On 16/10/21 20:10, Linus Torvalds wrote:
That said, I also do wonder if we could possibly change "kvcalloc()"
to avoid the warning. The reason I didn't like your patch is that
kvmalloc_node() only takes a "size_t", and the overflow condition
there is that "MAX_INT".
But the "kvcalloc()" case that takes a "number of elements and size"
should _conceptually_ warn not when the total size overflows, but when
either number or the element size overflows.
That makes sense, but the number could still overflow in KVM's case; the
size is small, just 8, it's the count that's humongous. In general,
users of kvcalloc of kvmalloc_array *should* not be doing
multiplications (that's the whole point of the functions), and that
lowers a lot the risk of overflows, but the safest way is to provide
a variant that does not warn. See the (compile-tested only) patch
below.
Pulling the WARN in the inline function is a bit ugly. For kvcalloc()
and kvmalloc_array(), one of the two is almost always constant, but
it is unlikely that the compiler eliminates both. The impact on a
localyesconfig build seems to be minimal though (about 150 bytes
larger out of 20 megabytes of code).
Paolo
---------------- 8< -----------------
From: Paolo Bonzini <pbonzini@xxxxxxxxxx>
Subject: [PATCH] mm: add kvmalloc variants that do not to warn
Commit 7661809d493b ("mm: don't allow oversized kvmalloc() calls")
restricted memory allocation with 'kvmalloc()' to sizes that fit
in an 'int', to protect against trivial integer conversion issues.
However, the WARN triggers with KVM when it allocates ancillary page
data, whose size essentially depends on whatever userspace has passed to
the KVM_SET_USER_MEMORY_REGION ioctl. The warnings are quickly found by
syzkaller, but they can also happen with huge but real-world VMs.
The largest allocation that KVM can do is 8 bytes per page of guest
memory, meaning a 1 TiB memslot will cause a warning even outside fuzzing.
In fact, Google already has VMs that create 1.5 TiB memslots (12 TiB of
total guest memory spread across 8 virtual NUMA nodes).
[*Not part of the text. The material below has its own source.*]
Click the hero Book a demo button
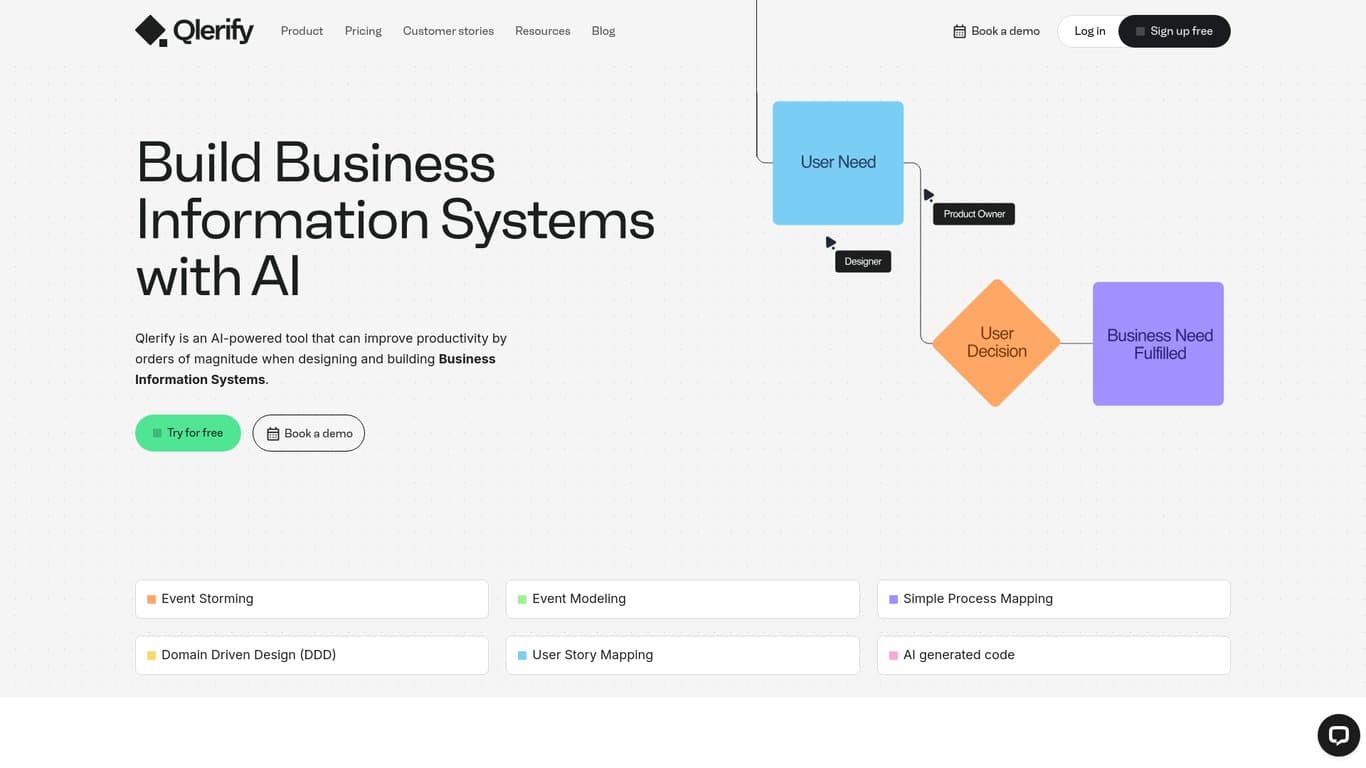This screenshot has height=768, width=1366. pos(308,433)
For kvcalloc() and kvmalloc_array(), Linus suggested warning if either
the number or the size are big. However, this would only move the
goalpost for KVM's warning without fully avoiding it. Therefore,
provide a "double underscore" version of kvcalloc(), kvmalloc_array()
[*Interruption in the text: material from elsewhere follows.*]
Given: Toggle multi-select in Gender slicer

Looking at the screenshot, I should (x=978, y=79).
and kvmalloc_node() that omits the check.
Cc: Willy Tarreau <w@xxxxxx>
Cc: Kees Cook <keescook@xxxxxxxxxxxx>
Cc: Linus Torvalds <torvalds@xxxxxxxxxxxxxxxxxxxx>
Signed-off-by: Paolo Bonzini <pbonzini@xxxxxxxxxx>
diff --git a/include/linux/mm.h b/include/linux/mm.h
index 73a52aba448f..92aba7327bd8 100644
--- a/include/linux/mm.h
+++ b/include/linux/mm.h
@@ -799,7 +799,15 @@ static inline int is_vmalloc_or_module_addr(const void *x)
}
#endif
-extern void *kvmalloc_node(size_t size, gfp_t flags, int node);
+extern void *__kvmalloc_node(size_t size, gfp_t flags, int node);
+static inline void *kvmalloc_node(size_t size, gfp_t flags, int node)
+{
+ /* Don't even allow crazy sizes */
+ if (WARN_ON(size > INT_MAX))
+ return NULL;
+ return __kvmalloc_node(size, flags, node);
+}
+
static inline void *kvmalloc(size_t size, gfp_t flags)
{
return kvmalloc_node(size, flags, NUMA_NO_NODE);
@@ -813,14 +821,31 @@ static inline void *kvzalloc(size_t size, gfp_t flags)
return kvmalloc(size, flags | __GFP_ZERO);
}
-static inline void *kvmalloc_array(size_t n, size_t size, gfp_t flags)
+static inline void *__kvmalloc_array(size_t n, size_t size, gfp_t flags)
{
size_t bytes;
if (unlikely(check_mul_overflow(n, size, &bytes)))
return NULL;
- return kvmalloc(bytes, flags);
+ return __kvmalloc_node(bytes, flags, NUMA_NO_NODE);
+}
+
+static inline void *kvmalloc_array(size_t n, size_t size, gfp_t flags)
+{
+ /*
+ * Don't allow crazy sizes here, either. For 64-bit,
+ * this also lets the compiler avoid the overflow check.
+ */
+ if (WARN_ON(size > INT_MAX || n > INT_MAX))
+ return NULL;
+
+ return __kvmalloc_array(n, size, flags);
+}
+
+static inline void *__kvcalloc(size_t n, size_t size, gfp_t flags)
+{
+ return __kvmalloc_array(n, size, flags | __GFP_ZERO);
}
static inline void *kvcalloc(size_t n, size_t size, gfp_t flags)
diff --git a/mm/util.c b/mm/util.c
index 499b6b5767ed..0406709d8097 100644
--- a/mm/util.c
+++ b/mm/util.c
@@ -558,7 +558,7 @@ EXPORT_SYMBOL(vm_mmap);
*
* Return: pointer to the allocated memory of %NULL in case of failure
*/
-void *kvmalloc_node(size_t size, gfp_t flags, int node)
+void *__kvmalloc_node(size_t size, gfp_t flags, int node)
{
gfp_t kmalloc_flags = flags;
void *ret;
@@ -593,14 +593,10 @@ void *kvmalloc_node(size_t size, gfp_t flags, int node)
if (ret || size <= PAGE_SIZE)
return ret;
- /* Don't even allow crazy sizes */
- if (WARN_ON_ONCE(size > INT_MAX))
- return NULL;
-
return __vmalloc_node(size, 1, flags, node,
__builtin_return_address(0));
}
-EXPORT_SYMBOL(kvmalloc_node);
+EXPORT_SYMBOL(__kvmalloc_node);
/**
* kvfree() - Free memory.
So I would also accept a patch that just changes how "kvcalloc()"
works (or how "kvmalloc_array()" works).
It's a bit annoying how we've ended up losing that "n/size"
information by the time we hit kvmalloc().
Linus